In wealthy, so-called caring society this is not good enough. No where near. While we will always need emergency services, we need to do much more. We need to reimagine our response to youth homelessness and move towards a more integrated strategy that shifts the focus to prevention on the one hand, and moving young people who experience homelessness OUT of homelessness as quickly as possible, on the other.

And that is why I am excited about A Way Home. This new coalition promises to help communities across Canada to make the shift to drastically reducing the likelihood that any young person ever becomes homeless (through prevention), and for those that do, to help them move out of homelessness as quickly as possible.

How will this get done? As a coalition, A Way Home brings together the talent, expertise and enthusiasm of national organizations such as Raising the Roof, the Canadian Observatory on Homelessness, the Canadian Alliance to End Homelessness, the Canadian Housing and Renewal Association, Egale Canada, and the National Learning Community on Youth Homeless. Funders with great forsight such as the Catherine Donnelly Foundation and Home Depot of Canada Foundation are at the table to support this work. Using a Collective Impact approach, the coalition members – and many other partners including government, private funders and foundations, and other interested groups – put aside differences to contribute what they can to this task.
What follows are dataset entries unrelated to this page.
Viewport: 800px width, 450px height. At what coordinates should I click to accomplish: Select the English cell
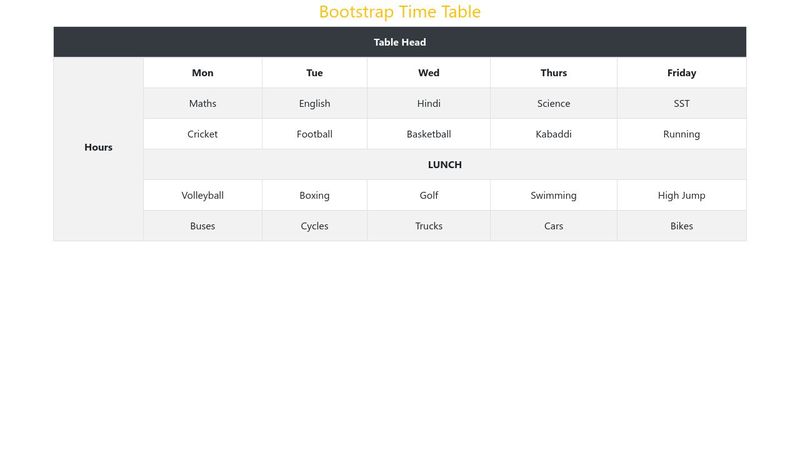click(x=314, y=104)
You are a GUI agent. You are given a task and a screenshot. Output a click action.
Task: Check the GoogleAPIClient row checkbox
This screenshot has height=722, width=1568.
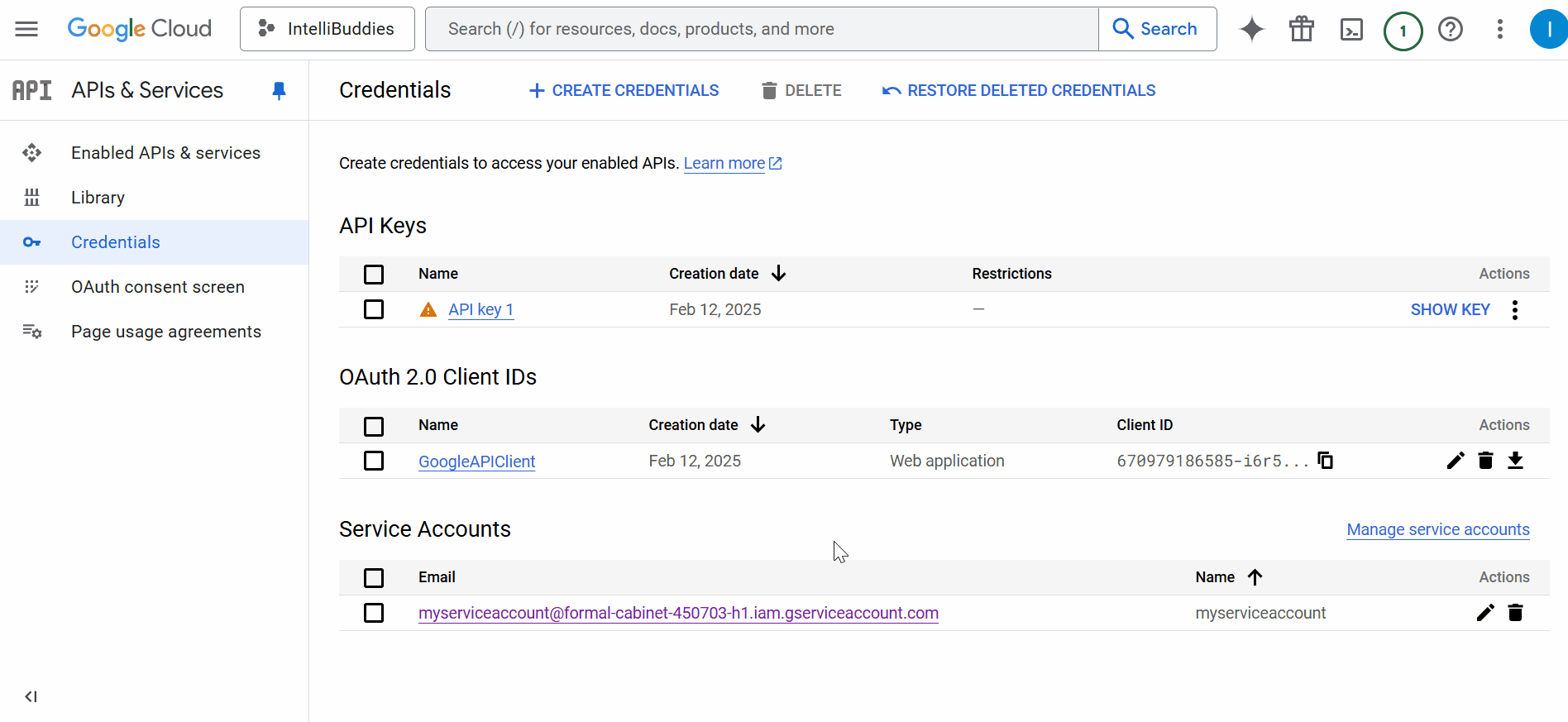pyautogui.click(x=374, y=461)
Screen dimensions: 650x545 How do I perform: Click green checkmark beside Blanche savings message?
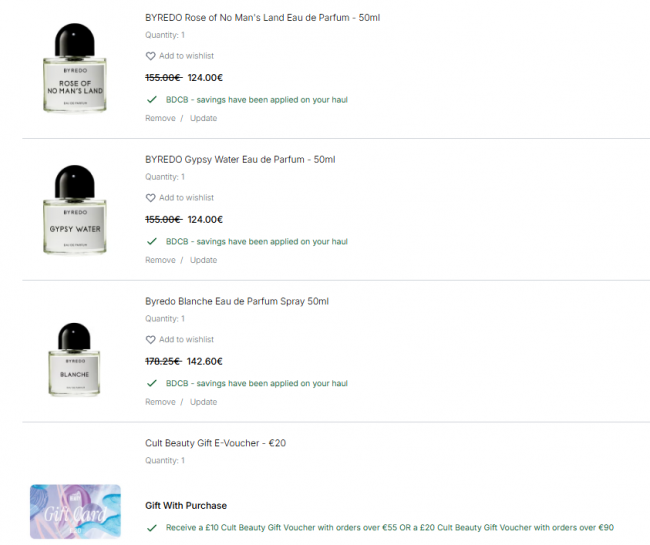point(152,383)

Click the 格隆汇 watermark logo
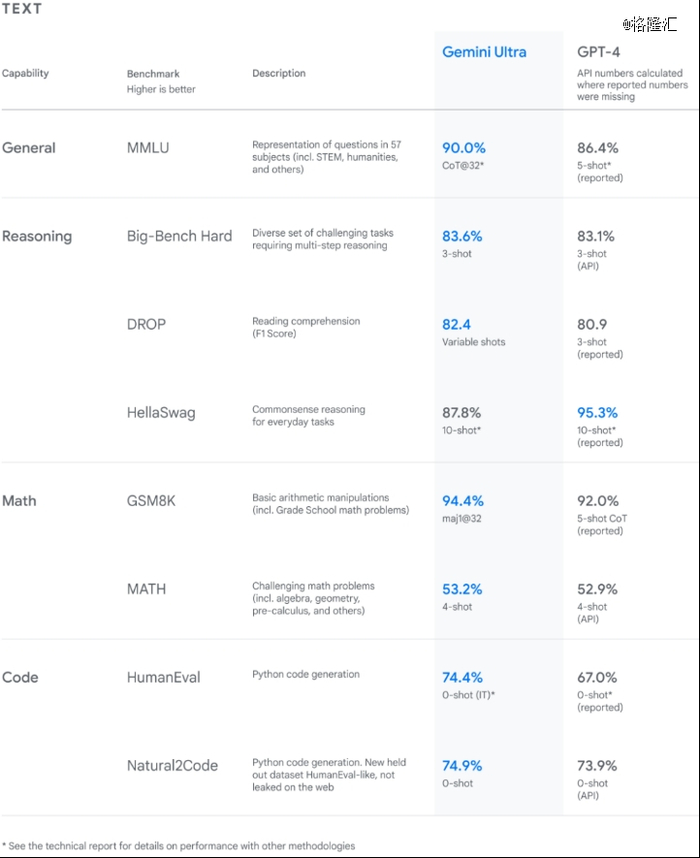(x=648, y=23)
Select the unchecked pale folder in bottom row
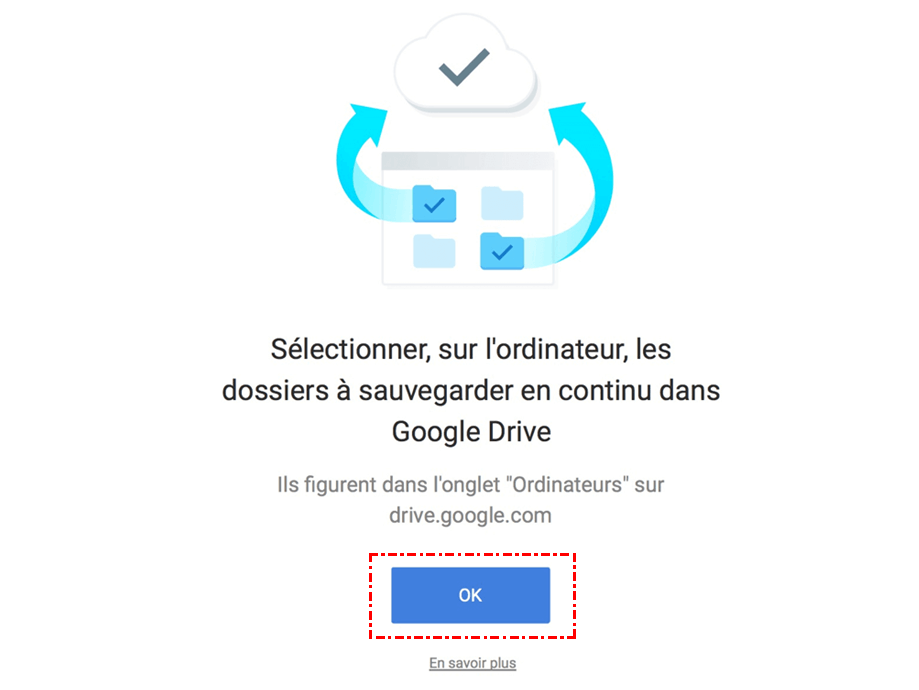The image size is (919, 690). coord(434,251)
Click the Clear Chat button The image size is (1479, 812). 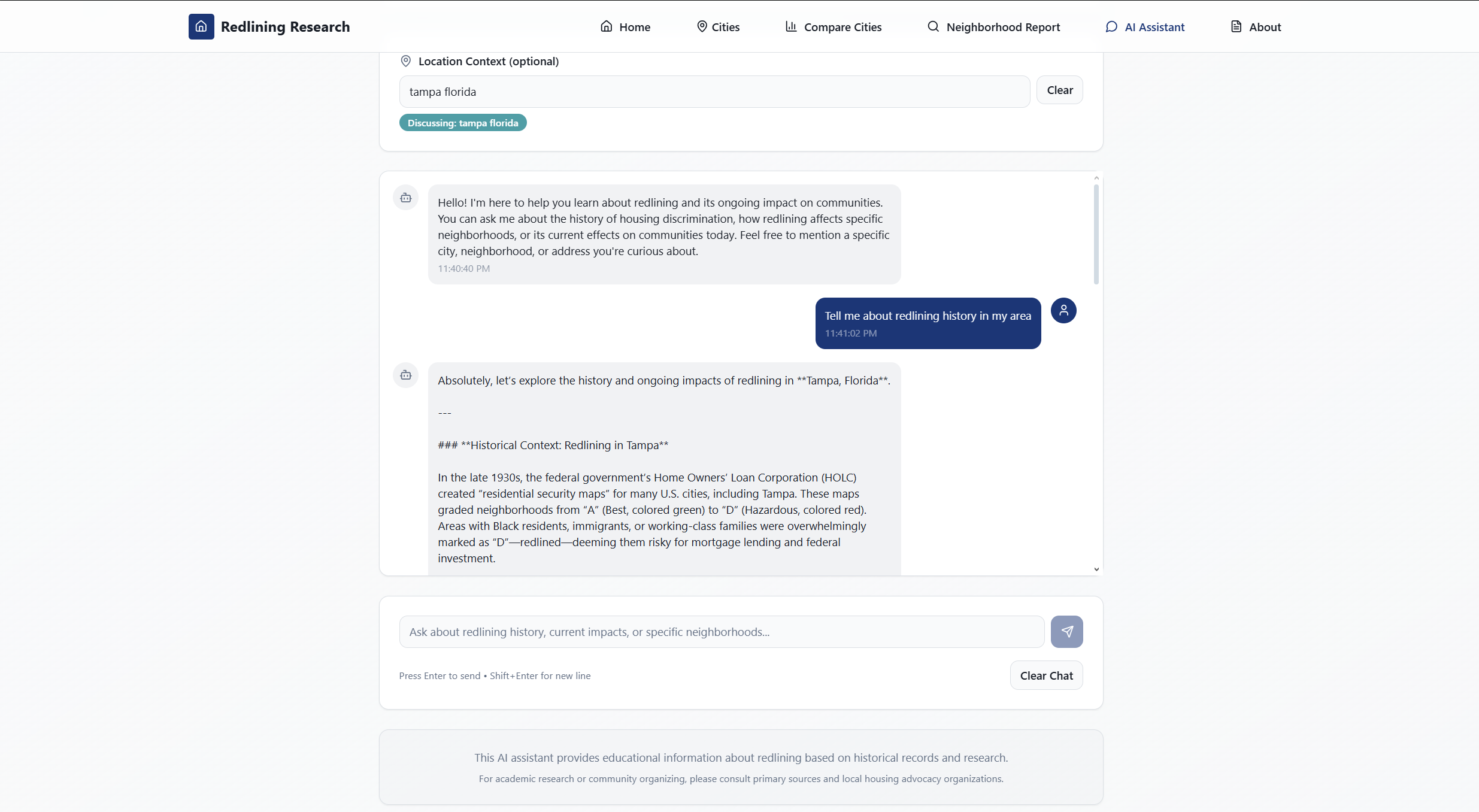point(1046,675)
A constellation of activities to get the job done has been designed that will enable communities and government to move towards real solutions in a timely manner.

A Way Home will support communities to plan and implement strategies to address youth homelessness. This means intensive help on planning, and technical support on implementation. It also means supporting an effective ‘community of practice’ so communities can learn from each other about what works, how to work collaboratively, and how to create the conditions for change.

A Way Home will provide communities with knowledge and expertise to implement effective evidence-based program models of prevention and housing. A good example of this is the Upstream Project, led by Raising the Roof, which adapts Australia’s highly effective school based youth homelessness prevention programs. Another example is our adaptation of Housing First for Youth.

A Way Home will work with communities and government to ensure that legislation, policies and funding supports the work that communities need to do. Government cannot solve youth homelessness on its own, nor can communities. It is only through working in collaboration that the best progress can be made.

All of this is supported by an active youth homelessness research agenda, co-created with the Canadian Observatory on Homelessness. A number of research priorities to support the work on ending youth homelessness have been identified. In fact one of them, the first national survey on youth homelessness, is being carried out in communities across Canada this week.

A final piece of the puzzle is ‘youth voice’. There can be no solutions to youth homelessness if young people do not have an active say in what is needed, the solutions proposed, how the issues are communicated, and what finally gets implemented. Youth engagement will be central to the work of A Way Home.

The timing of the launch of A Way Home could not be better. There is something in the air that is signaling that people are ready for a change – to really do things differently. Communities across the country are coming forward with a commitment to reimagining their response to youth homelessness in a way that reduces the flow into homelessness, and helps young people exit homelessness in a way that promises the best and most sustainable results. We want all young people – whether housed or not – to transition to adulthood and wellness in a safe and planned way, with love and adult support, and the opportunities to fulfill their dreams.

Communities across the country are poised to do what is necessary to make this happen, and A Way Home will be there to support this transformation of how we respond to youth homelessness. These are exciting times indeed!